> INFORMATION GIVEN:
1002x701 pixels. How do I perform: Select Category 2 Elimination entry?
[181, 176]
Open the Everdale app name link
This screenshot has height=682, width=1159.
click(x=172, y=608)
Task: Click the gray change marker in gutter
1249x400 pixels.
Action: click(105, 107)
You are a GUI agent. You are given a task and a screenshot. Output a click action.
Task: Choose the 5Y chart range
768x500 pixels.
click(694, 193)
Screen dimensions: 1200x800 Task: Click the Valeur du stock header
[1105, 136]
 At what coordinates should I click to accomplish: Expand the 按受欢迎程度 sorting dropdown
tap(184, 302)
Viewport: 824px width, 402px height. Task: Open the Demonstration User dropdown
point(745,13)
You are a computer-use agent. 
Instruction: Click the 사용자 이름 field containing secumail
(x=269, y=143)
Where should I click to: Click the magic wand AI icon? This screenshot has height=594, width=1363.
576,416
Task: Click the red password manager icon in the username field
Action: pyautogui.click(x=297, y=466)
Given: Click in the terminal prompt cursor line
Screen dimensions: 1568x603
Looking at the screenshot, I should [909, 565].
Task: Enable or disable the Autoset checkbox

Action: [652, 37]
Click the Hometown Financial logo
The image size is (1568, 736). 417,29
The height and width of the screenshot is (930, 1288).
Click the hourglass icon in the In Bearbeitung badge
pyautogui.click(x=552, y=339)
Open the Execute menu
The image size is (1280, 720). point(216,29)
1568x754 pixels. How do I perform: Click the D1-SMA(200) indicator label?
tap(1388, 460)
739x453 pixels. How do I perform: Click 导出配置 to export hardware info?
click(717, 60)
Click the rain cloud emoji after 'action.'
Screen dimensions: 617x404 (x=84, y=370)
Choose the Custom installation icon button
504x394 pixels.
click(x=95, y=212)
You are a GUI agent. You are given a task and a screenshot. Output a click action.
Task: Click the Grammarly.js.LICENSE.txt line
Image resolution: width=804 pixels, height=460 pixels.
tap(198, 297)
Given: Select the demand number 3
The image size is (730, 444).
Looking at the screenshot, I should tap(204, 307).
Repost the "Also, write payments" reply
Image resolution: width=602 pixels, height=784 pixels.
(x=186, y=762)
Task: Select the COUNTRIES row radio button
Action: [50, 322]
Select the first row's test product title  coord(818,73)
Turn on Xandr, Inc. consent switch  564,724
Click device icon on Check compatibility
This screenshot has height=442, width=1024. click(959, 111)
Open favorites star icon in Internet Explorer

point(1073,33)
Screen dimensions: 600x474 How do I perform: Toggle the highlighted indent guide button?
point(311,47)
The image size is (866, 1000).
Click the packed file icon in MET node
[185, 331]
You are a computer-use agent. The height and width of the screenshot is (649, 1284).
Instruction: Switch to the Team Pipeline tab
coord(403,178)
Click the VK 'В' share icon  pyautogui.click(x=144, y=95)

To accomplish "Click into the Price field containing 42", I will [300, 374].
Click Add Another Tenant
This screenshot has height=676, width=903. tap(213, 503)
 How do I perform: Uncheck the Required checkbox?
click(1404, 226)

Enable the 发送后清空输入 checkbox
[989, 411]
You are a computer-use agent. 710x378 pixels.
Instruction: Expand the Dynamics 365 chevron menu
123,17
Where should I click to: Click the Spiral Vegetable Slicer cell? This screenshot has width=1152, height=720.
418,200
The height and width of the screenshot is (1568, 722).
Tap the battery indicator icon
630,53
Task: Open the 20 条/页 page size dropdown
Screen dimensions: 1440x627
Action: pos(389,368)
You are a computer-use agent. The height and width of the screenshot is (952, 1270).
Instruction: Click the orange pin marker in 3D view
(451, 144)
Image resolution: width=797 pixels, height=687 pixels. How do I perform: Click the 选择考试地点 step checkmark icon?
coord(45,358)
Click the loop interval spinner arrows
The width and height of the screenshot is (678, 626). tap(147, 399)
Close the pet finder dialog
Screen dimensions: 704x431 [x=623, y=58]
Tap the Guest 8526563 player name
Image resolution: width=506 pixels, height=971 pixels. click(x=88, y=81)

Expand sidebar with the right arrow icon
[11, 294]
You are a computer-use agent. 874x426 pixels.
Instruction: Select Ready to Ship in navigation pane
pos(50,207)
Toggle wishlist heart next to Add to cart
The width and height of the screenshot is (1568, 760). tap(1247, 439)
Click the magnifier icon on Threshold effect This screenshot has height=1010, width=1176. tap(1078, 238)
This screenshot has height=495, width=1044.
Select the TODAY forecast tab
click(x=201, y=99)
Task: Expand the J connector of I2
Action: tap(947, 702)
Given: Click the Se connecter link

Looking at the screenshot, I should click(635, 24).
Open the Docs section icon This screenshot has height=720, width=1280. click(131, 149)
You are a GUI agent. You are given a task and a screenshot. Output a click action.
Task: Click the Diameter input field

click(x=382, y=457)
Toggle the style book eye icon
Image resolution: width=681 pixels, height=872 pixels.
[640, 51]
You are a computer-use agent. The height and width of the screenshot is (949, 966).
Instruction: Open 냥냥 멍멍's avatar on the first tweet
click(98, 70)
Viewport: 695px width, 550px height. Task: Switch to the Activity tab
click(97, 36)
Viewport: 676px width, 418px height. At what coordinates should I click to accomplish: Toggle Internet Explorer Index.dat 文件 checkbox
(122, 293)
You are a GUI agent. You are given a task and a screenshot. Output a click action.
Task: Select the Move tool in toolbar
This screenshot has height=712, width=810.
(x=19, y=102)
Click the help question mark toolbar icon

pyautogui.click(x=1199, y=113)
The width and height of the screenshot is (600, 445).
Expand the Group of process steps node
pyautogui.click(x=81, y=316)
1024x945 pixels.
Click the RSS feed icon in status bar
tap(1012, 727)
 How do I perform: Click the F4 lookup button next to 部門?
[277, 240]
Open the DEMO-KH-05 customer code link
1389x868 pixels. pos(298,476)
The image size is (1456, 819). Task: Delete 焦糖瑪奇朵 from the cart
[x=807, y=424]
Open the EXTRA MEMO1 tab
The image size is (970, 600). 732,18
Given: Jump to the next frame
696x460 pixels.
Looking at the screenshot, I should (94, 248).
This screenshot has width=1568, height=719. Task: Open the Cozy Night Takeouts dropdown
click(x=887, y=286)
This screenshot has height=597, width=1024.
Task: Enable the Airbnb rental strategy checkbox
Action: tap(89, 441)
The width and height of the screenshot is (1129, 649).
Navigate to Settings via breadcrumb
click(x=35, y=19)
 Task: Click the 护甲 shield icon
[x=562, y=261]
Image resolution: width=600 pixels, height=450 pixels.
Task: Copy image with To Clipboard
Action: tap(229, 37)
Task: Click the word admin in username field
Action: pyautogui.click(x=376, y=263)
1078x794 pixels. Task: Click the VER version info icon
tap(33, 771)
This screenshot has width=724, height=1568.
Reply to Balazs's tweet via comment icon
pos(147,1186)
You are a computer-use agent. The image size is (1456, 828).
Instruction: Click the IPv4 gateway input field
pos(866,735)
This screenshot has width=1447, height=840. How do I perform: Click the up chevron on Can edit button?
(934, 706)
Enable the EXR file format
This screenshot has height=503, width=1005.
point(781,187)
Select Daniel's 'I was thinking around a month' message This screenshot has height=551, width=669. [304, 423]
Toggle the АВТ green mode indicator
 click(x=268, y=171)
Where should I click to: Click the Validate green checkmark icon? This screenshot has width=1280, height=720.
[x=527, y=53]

> ASSIGNMENT:
Set down the records above once more, exactly as given.

> TASK SOLUTION:
1002x701 pixels. How do I perform: Select Category 2 Elimination entry?
[181, 176]
Open the Everdale app name link
This screenshot has height=682, width=1159.
click(x=172, y=608)
Task: Click the gray change marker in gutter
1249x400 pixels.
Action: click(105, 107)
You are a GUI agent. You are given a task and a screenshot. Output a click action.
Task: Choose the 5Y chart range
768x500 pixels.
click(694, 193)
Screen dimensions: 1200x800 Task: Click the Valeur du stock header
[1105, 136]
 At what coordinates should I click to accomplish: Expand the 按受欢迎程度 sorting dropdown
tap(184, 302)
Viewport: 824px width, 402px height. Task: Open the Demonstration User dropdown
point(745,13)
You are a computer-use agent. 
Instruction: Click the 사용자 이름 field containing secumail
(x=269, y=143)
Where should I click to: Click the magic wand AI icon? This screenshot has height=594, width=1363.
576,416
Task: Click the red password manager icon in the username field
Action: pyautogui.click(x=297, y=466)
Given: Click in the terminal prompt cursor line
Screen dimensions: 1568x603
Looking at the screenshot, I should [909, 565].
Task: Enable or disable the Autoset checkbox

Action: [652, 37]
Click the Hometown Financial logo
The image size is (1568, 736). 417,29
The height and width of the screenshot is (930, 1288).
Click the hourglass icon in the In Bearbeitung badge
pyautogui.click(x=552, y=339)
Open the Execute menu
The image size is (1280, 720). point(216,29)
1568x754 pixels. How do I perform: Click the D1-SMA(200) indicator label?
tap(1388, 460)
739x453 pixels. How do I perform: Click 导出配置 to export hardware info?
click(717, 60)
Click the rain cloud emoji after 'action.'
Screen dimensions: 617x404 (x=84, y=370)
Choose the Custom installation icon button
504x394 pixels.
click(x=95, y=212)
You are a GUI agent. You are given a task and a screenshot. Output a click action.
Task: Click the Grammarly.js.LICENSE.txt line
Image resolution: width=804 pixels, height=460 pixels.
tap(198, 297)
Given: Select the demand number 3
The image size is (730, 444).
Looking at the screenshot, I should tap(204, 307).
Repost the "Also, write payments" reply
Image resolution: width=602 pixels, height=784 pixels.
(x=186, y=762)
Task: Select the COUNTRIES row radio button
Action: [50, 322]
Select the first row's test product title  coord(818,73)
Turn on Xandr, Inc. consent switch  564,724
Click device icon on Check compatibility
This screenshot has height=442, width=1024. click(959, 111)
Open favorites star icon in Internet Explorer

point(1073,33)
Screen dimensions: 600x474 How do I perform: Toggle the highlighted indent guide button?
point(311,47)
The image size is (866, 1000).
Click the packed file icon in MET node
[185, 331]
You are a computer-use agent. The height and width of the screenshot is (649, 1284).
Instruction: Switch to the Team Pipeline tab
coord(403,178)
Click the VK 'В' share icon  pyautogui.click(x=144, y=95)

To accomplish "Click into the Price field containing 42", I will [300, 374].
Click Add Another Tenant
This screenshot has height=676, width=903. tap(213, 503)
 How do I perform: Uncheck the Required checkbox?
click(1404, 226)

Enable the 发送后清空输入 checkbox
[989, 411]
You are a computer-use agent. 710x378 pixels.
Instruction: Expand the Dynamics 365 chevron menu
123,17
Where should I click to: Click the Spiral Vegetable Slicer cell? This screenshot has width=1152, height=720.
418,200
The height and width of the screenshot is (1568, 722).
Tap the battery indicator icon
630,53
Task: Open the 20 条/页 page size dropdown
Screen dimensions: 1440x627
Action: pos(389,368)
You are a computer-use agent. The height and width of the screenshot is (952, 1270).
Instruction: Click the orange pin marker in 3D view
(451, 144)
Image resolution: width=797 pixels, height=687 pixels. How do I perform: Click the 选择考试地点 step checkmark icon?
coord(45,358)
Click the loop interval spinner arrows
The width and height of the screenshot is (678, 626). tap(147, 399)
Close the pet finder dialog
Screen dimensions: 704x431 [x=623, y=58]
Tap the Guest 8526563 player name
Image resolution: width=506 pixels, height=971 pixels. click(x=88, y=81)

Expand sidebar with the right arrow icon
[11, 294]
You are a computer-use agent. 874x426 pixels.
Instruction: Select Ready to Ship in navigation pane
pos(50,207)
Toggle wishlist heart next to Add to cart
The width and height of the screenshot is (1568, 760). tap(1247, 439)
Click the magnifier icon on Threshold effect This screenshot has height=1010, width=1176. tap(1078, 238)
This screenshot has height=495, width=1044.
Select the TODAY forecast tab
click(x=201, y=99)
Task: Expand the J connector of I2
Action: tap(947, 702)
Given: Click the Se connecter link

Looking at the screenshot, I should click(635, 24).
Open the Docs section icon This screenshot has height=720, width=1280. click(131, 149)
You are a GUI agent. You are given a task and a screenshot. Output a click action.
Task: Click the Diameter input field

click(x=382, y=457)
Toggle the style book eye icon
Image resolution: width=681 pixels, height=872 pixels.
[640, 51]
You are a computer-use agent. The height and width of the screenshot is (949, 966).
Instruction: Open 냥냥 멍멍's avatar on the first tweet
click(98, 70)
Viewport: 695px width, 550px height. Task: Switch to the Activity tab
click(97, 36)
Viewport: 676px width, 418px height. At what coordinates should I click to accomplish: Toggle Internet Explorer Index.dat 文件 checkbox
(122, 293)
You are a GUI agent. You are given a task and a screenshot. Output a click action.
Task: Select the Move tool in toolbar
This screenshot has height=712, width=810.
(x=19, y=102)
Click the help question mark toolbar icon

pyautogui.click(x=1199, y=113)
The width and height of the screenshot is (600, 445).
Expand the Group of process steps node
pyautogui.click(x=81, y=316)
1024x945 pixels.
Click the RSS feed icon in status bar
tap(1012, 727)
 How do I perform: Click the F4 lookup button next to 部門?
[277, 240]
Open the DEMO-KH-05 customer code link
1389x868 pixels. pos(298,476)
The image size is (1456, 819). Task: Delete 焦糖瑪奇朵 from the cart
[x=807, y=424]
Open the EXTRA MEMO1 tab
The image size is (970, 600). 732,18
Given: Jump to the next frame
696x460 pixels.
Looking at the screenshot, I should (94, 248).
This screenshot has width=1568, height=719. Task: Open the Cozy Night Takeouts dropdown
click(x=887, y=286)
This screenshot has height=597, width=1024.
Task: Enable the Airbnb rental strategy checkbox
Action: tap(89, 441)
The width and height of the screenshot is (1129, 649).
Navigate to Settings via breadcrumb
click(x=35, y=19)
 Task: Click the 护甲 shield icon
[x=562, y=261]
Image resolution: width=600 pixels, height=450 pixels.
Task: Copy image with To Clipboard
Action: tap(229, 37)
Task: Click the word admin in username field
Action: pyautogui.click(x=376, y=263)
1078x794 pixels. Task: Click the VER version info icon
tap(33, 771)
This screenshot has width=724, height=1568.
Reply to Balazs's tweet via comment icon
pos(147,1186)
You are a computer-use agent. The image size is (1456, 828).
Instruction: Click the IPv4 gateway input field
pos(866,735)
This screenshot has width=1447, height=840. How do I perform: Click the up chevron on Can edit button?
(934, 706)
Enable the EXR file format
This screenshot has height=503, width=1005.
point(781,187)
Select Daniel's 'I was thinking around a month' message This screenshot has height=551, width=669. [304, 423]
Toggle the АВТ green mode indicator
 click(x=268, y=171)
Where should I click to: Click the Validate green checkmark icon? This screenshot has width=1280, height=720.
[x=527, y=53]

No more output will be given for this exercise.